Make it descriptive, including relevant context, but also to the point. This way you improve your chances of getting a more relevant and specific answer.
What do you mean by "about" irregulars?
If you mean irregular conjugations then just learn them, they are a lot but through use you will get the hang of them.
so for irregulars are there different/ seperate irregulars for present, past participle, future, and imperfect?
As in, are certain verbs regular in the present but irregular in the imperfect etc. etc. ?
yess
Irregulars happen in just about any language – at least European ones – so I don't know what you mean by this.
There's no reason why the singular third person conjugation for 'to have' is 'has'; why 'he has' and not 'he haves'? Why 'he has spoken' and not 'he has speaked'?
Not the question
This was the clarification
ah okay
I would say that irregulars mostly exist in the present indicative tense, the imperfect follows the pattern if you know it; the only one that doesn't is « être » but that verb is just irregular as hell anyway.

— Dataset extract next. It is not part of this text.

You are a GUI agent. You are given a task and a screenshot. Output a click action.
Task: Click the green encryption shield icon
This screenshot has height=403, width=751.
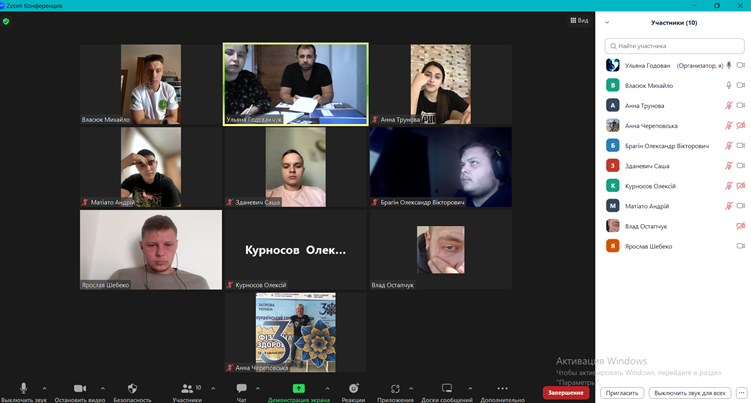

The future also follows a pattern with minor irregularity
In terms of verbs that aren't irregular in the present but then irregular in other verb tenses, I can't think of any of the top of my head, but I am sure there's got to be at least one.
there isn't afaik
for example, the pattern for the imperfect is that you take the second person plural conjugation of a verb (nous parlons), eliminate the ending -ons (parl-), and that's your imperfect stem: you just add the endings which are regular
je parlais, tu parlais, il parlait, nous parlions, vous parliez, ils parlaient
verbs that end with -ir tend to have a stem change in the plural conjugations and so the imperfect follows that
je __fin__is, tu __fin__is, il __fin__it, nous finissons, vous finissez, ils finissent
je finissais, tu finissais, il finissait, nous finissions, vous finissiez, ils finissaient
(imperfect rule again: nous finissons -> finiss-)
I'm just appealing to the infinite nature of language with "there's surely got to be some silly verb" but for all intents and purposes, yeah, there aren't any that are regular then irregular.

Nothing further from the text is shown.